Politico Morning Education: COMMON CORE HAS WON THE WAR!

By Maggie Severns | With help from Caitlin Emma, Allie Grasgreen Ciara mella and Aubree Eliza Weaver  | Politico Morning Education | http://bit.ly/1G9X9fY

10/12/2015 10:00 AM EDT  ::  A MESSAGE FOR 2016 GOP CONTENDERS: The Common Core has won the war, POLITICO's Kimberly Hefling reports. As Education Secretary Arne Duncan prepares to step down, the standards that naysayers love to call "Obamacore" have become the reality on the ground for roughly 40 million students - or about four out of every five public school kids. In more than half of all states, millions of students took new standardized tests last spring based on the standards, and the expected uproar over these test scores hasn't materialized. The conspiracy theories about how Common Core would require monitoring kids via iris scans, force teachers to use porn to help students learn to read or ban teaching cursive have largely quieted. After years of hand-wringing, very few of the 45 states that fully adopted the standards have attempted a clean break - and those that did found it wasn't easy to do.

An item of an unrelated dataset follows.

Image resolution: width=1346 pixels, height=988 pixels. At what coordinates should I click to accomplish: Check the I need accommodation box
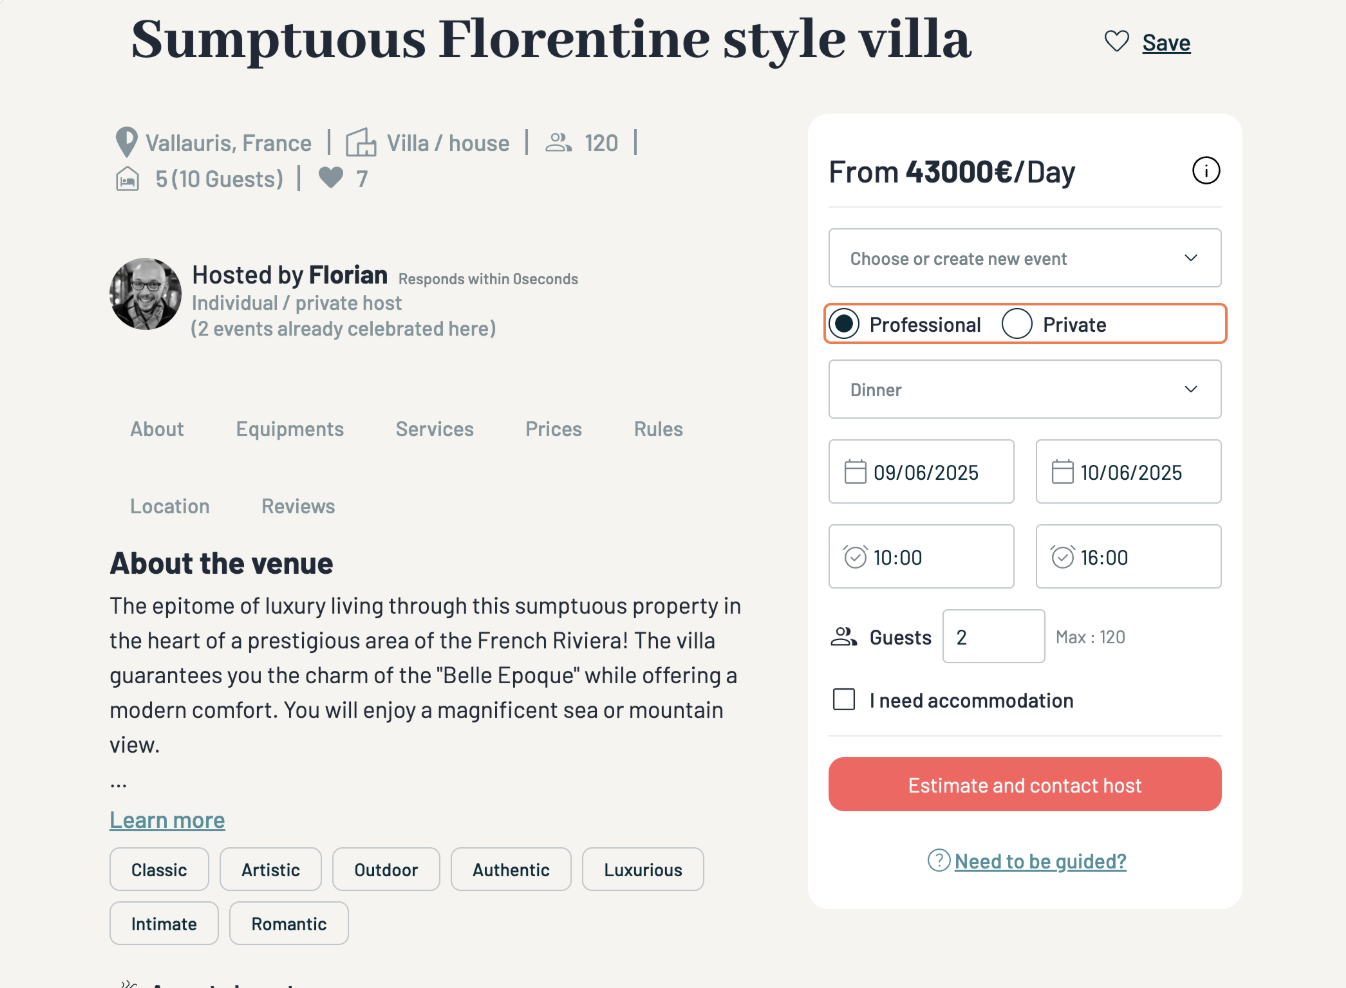844,700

- Republican presidential candidates haven't given up the fight. Donald Trump recently called the Common Core a "complete disaster," and Texas Sen. Ted Cruz proclaimed they should be abolished - along with the Education Department. Chris Christie, Mike Huckabee and Bobby Jindal all renounced the standards, while Jeb Bush has grown increasingly tepid.

- Yet as Common Core becomes more commonplace in public schools (and in many Catholic schools), some prominent Republicans concede they've lost their battle. Take former Gov. Jan Brewer of Arizona. As governor, she signed an executive order banning the use of the words Common Core by state agencies, though the standards themselves were still firmly in place. She wrote in a recent column on the Fox News website [http://bit.ly/1Qz7jai] that implementation of the standards is "succeeding." Kimberly has the full story for Pros: http://politico.pro/1LHnKU6.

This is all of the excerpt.